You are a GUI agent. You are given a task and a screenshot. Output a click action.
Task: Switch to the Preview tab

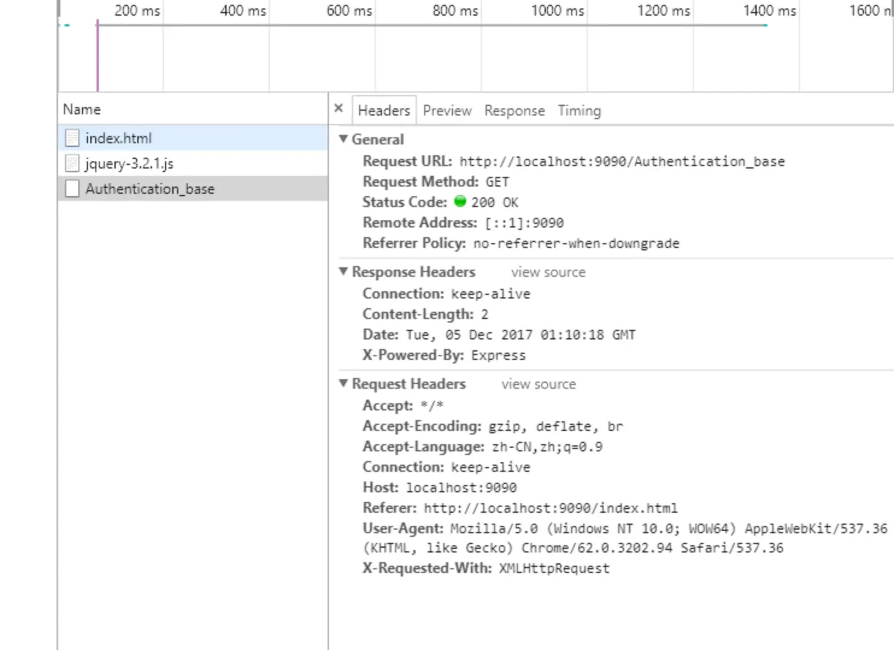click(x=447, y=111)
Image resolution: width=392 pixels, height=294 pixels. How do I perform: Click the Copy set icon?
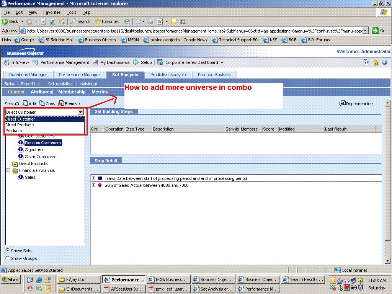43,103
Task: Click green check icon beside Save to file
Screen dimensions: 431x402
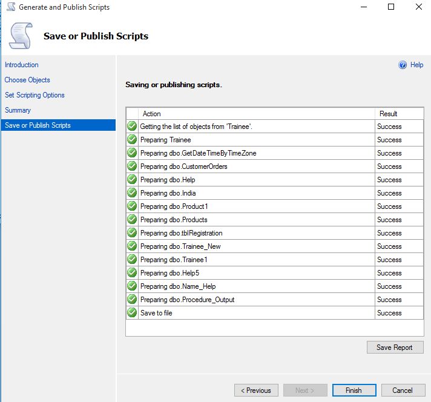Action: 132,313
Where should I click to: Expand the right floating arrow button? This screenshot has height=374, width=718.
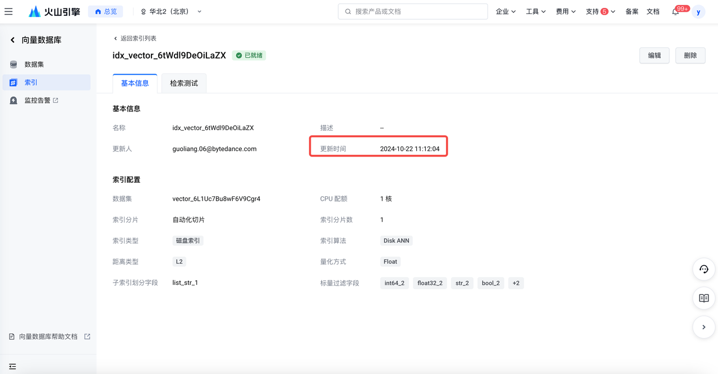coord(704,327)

...

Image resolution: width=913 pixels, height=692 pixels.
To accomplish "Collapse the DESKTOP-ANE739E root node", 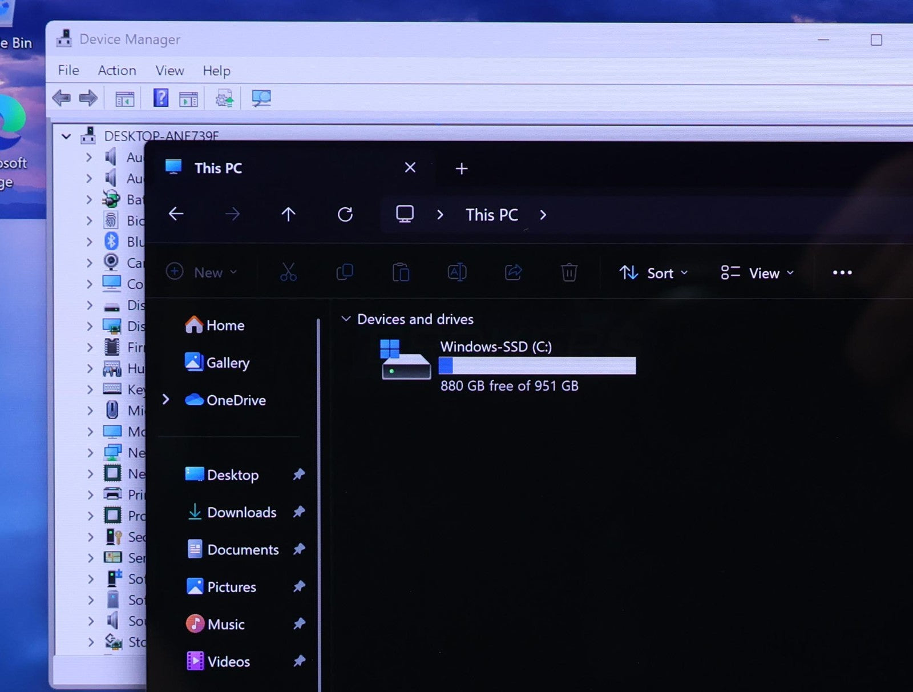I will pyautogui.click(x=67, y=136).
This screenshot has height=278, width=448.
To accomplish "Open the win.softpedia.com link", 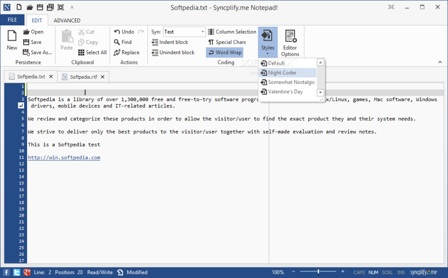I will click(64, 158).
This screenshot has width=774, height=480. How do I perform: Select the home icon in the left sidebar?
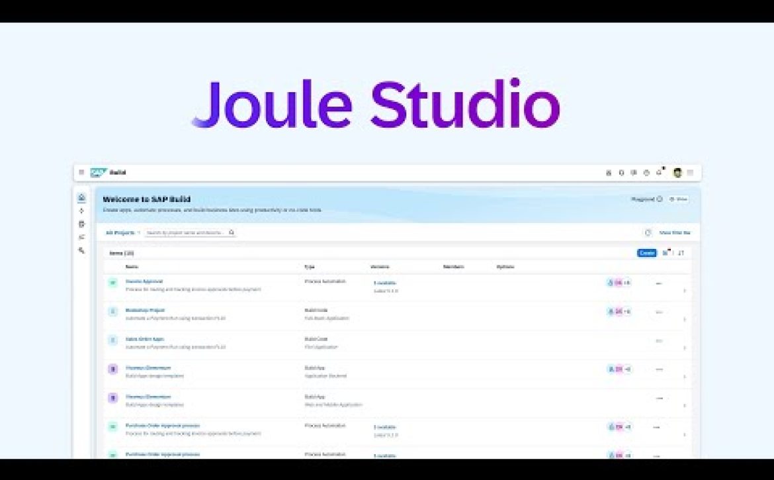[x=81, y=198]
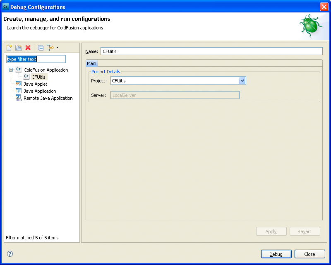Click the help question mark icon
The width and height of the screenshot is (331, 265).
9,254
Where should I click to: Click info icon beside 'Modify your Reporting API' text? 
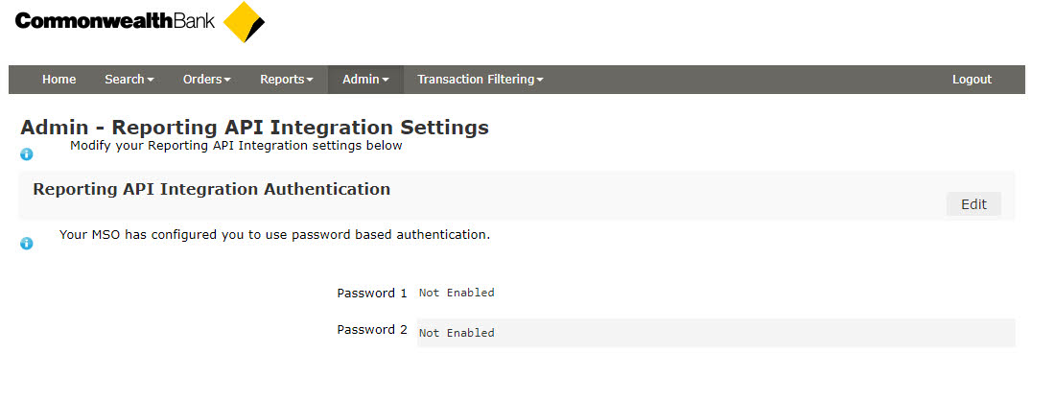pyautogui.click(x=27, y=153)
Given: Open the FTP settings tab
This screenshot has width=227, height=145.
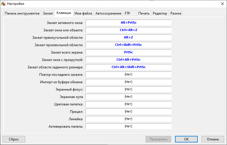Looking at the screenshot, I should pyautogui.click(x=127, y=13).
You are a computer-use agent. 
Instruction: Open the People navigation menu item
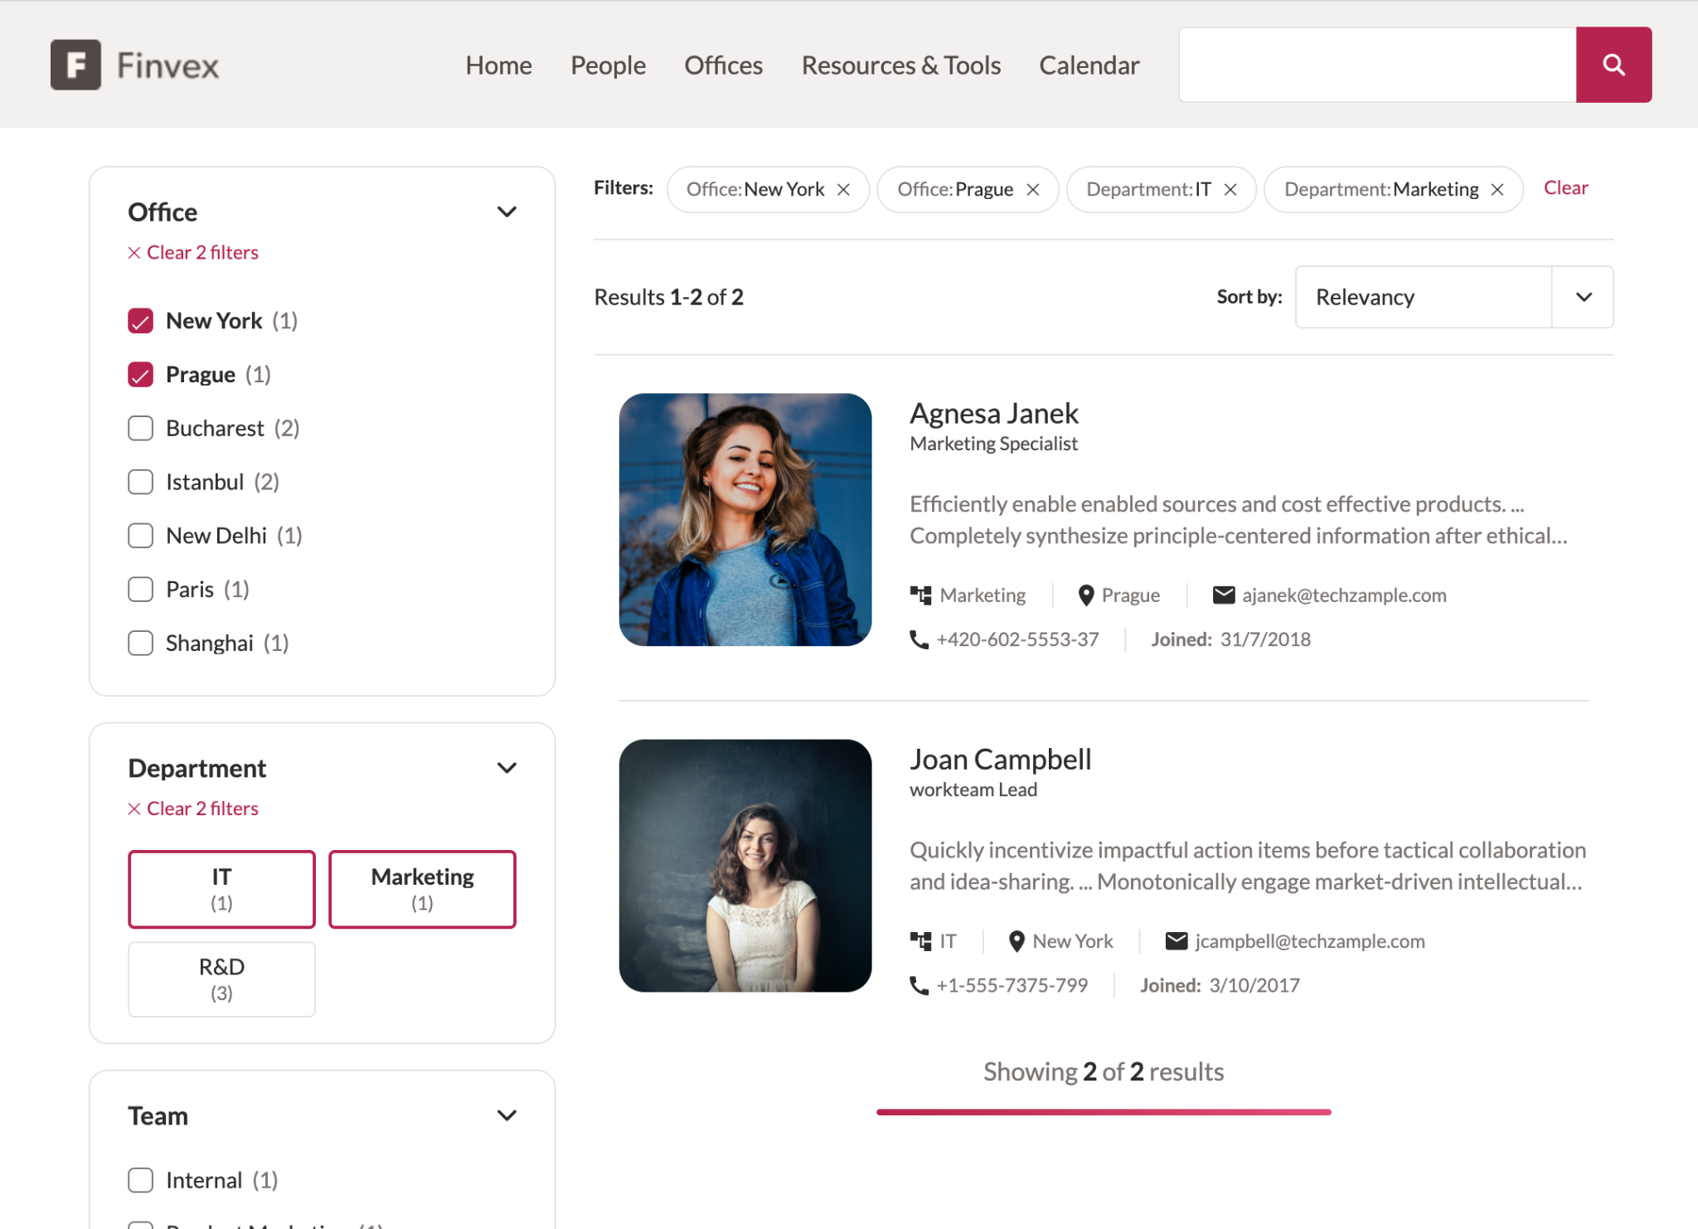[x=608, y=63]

◆ WHAT IS REQUIRED: Copy out the part of the listing that opens with the line containing "Image resolution: width=392" and closes with the line containing "coord(704,327)", including both of those lines, word for word. Leave the pictures out.

◆ WORKED SOLUTION:
Image resolution: width=392 pixels, height=294 pixels. How do I perform: Click the Copy set icon?
43,103
Task: Click green check icon beside Save to file
Screen dimensions: 431x402
Action: 132,313
Where should I click to: Expand the right floating arrow button? This screenshot has height=374, width=718.
coord(704,327)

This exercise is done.